Last Predator

Photograph by Paul Salopek
by Paul Salopek
Near Surum, Saudi Arabia, 24°50’55” N, 37°27’38” E

We walked out of the desert and hit a road. Next to the road was a tree, and in the tree hung a wolf. It had been strung up by its heels. What little fur remained parted this way and that as the wolf rotated slowly in the hot wind.

“Wolves are threatened in Saudi Arabia,” says Ahmed al Boug, the General Director of the National Wildlife Research Center, the scientific arm of the Saudi Wildlife Authority. “I myself, over more than 20 years of field work, have seen about 50 wolves hanging in trees. Shepherds shoot them and put them there. Nobody really knows how many are left.”

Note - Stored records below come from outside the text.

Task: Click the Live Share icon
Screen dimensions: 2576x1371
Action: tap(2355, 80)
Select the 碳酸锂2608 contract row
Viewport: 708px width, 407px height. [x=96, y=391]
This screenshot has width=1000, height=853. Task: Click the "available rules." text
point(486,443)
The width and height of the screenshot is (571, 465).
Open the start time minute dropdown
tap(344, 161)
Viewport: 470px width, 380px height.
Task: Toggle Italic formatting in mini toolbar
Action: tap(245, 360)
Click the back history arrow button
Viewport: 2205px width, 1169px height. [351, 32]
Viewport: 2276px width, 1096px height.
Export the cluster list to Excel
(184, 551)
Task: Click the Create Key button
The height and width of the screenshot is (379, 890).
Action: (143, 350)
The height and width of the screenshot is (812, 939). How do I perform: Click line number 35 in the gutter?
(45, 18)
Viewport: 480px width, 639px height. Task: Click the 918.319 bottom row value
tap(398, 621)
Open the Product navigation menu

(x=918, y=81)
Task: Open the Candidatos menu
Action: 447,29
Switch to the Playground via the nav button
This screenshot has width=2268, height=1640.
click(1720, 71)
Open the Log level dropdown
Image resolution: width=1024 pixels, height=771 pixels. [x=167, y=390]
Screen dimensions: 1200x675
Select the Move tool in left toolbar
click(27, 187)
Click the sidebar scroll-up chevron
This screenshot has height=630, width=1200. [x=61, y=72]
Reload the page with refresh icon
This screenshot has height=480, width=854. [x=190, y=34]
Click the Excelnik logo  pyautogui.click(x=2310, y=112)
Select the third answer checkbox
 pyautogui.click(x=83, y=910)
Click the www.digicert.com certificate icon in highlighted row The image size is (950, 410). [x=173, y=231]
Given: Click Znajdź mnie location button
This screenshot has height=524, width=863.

Al Boug says that protected zones are the best hope for Arabia’s last wolves. The kingdom already has 15 nature wildlife preserves. Together they cover more than 30,000 square miles: 4 percent of the nation’s surface. Al Boug says that more reserves, for all sorts of animals, not just wolves, are in preparation and will double that area. “There are good things happening,” Al Boug says. “But enforcement needs more work.”

Presumably, local herders suspend wolves in trees to warn off the dead wolf’s kin.

This practice ascribes supernatural intelligence to wolves. It’s probably merited. Bedouin folklore is a filigree of wolf tales, odes to the human-ness of this animal that may soon be gone, much as the way the Arabian leopard is almost gone. (The number of leopards remaining in Saudi Arabia is perhaps 40.)

We walked on.

We made camp next to a concrete well under a tall, womanly, smooth-branched sahur tree. The moon shone like a wolf’s eye caught in the spotlight of the sun. I could hardly stay conscious for our canned dinner.

When the first humans roamed across the unknown world they experienced days imaginable to us now. Among the things we can never know—that is, we can describe it but never feel it—was the fact that we were walking food. Saber-toothed tigers, massive cave bears, archaic lions, and scores of other powerful animals ate us. This state of awareness, of being prey, comes down to us through the millenniums, faintly echoing like a distant scream in a canyon, as metaphysics. As dreams. As a muscle reflex. As religion. An empty alertness. We are the haunted superpredator.

I was watching our two cargo camels, Fares and Seema, graze under the moonlight when I heard them. The camels looked up in unison. I looked up. It came from the Hejaz mountains, a cardiogram of sharp peaks, blued in moon shadow. Two wolves called to each other once, and not again.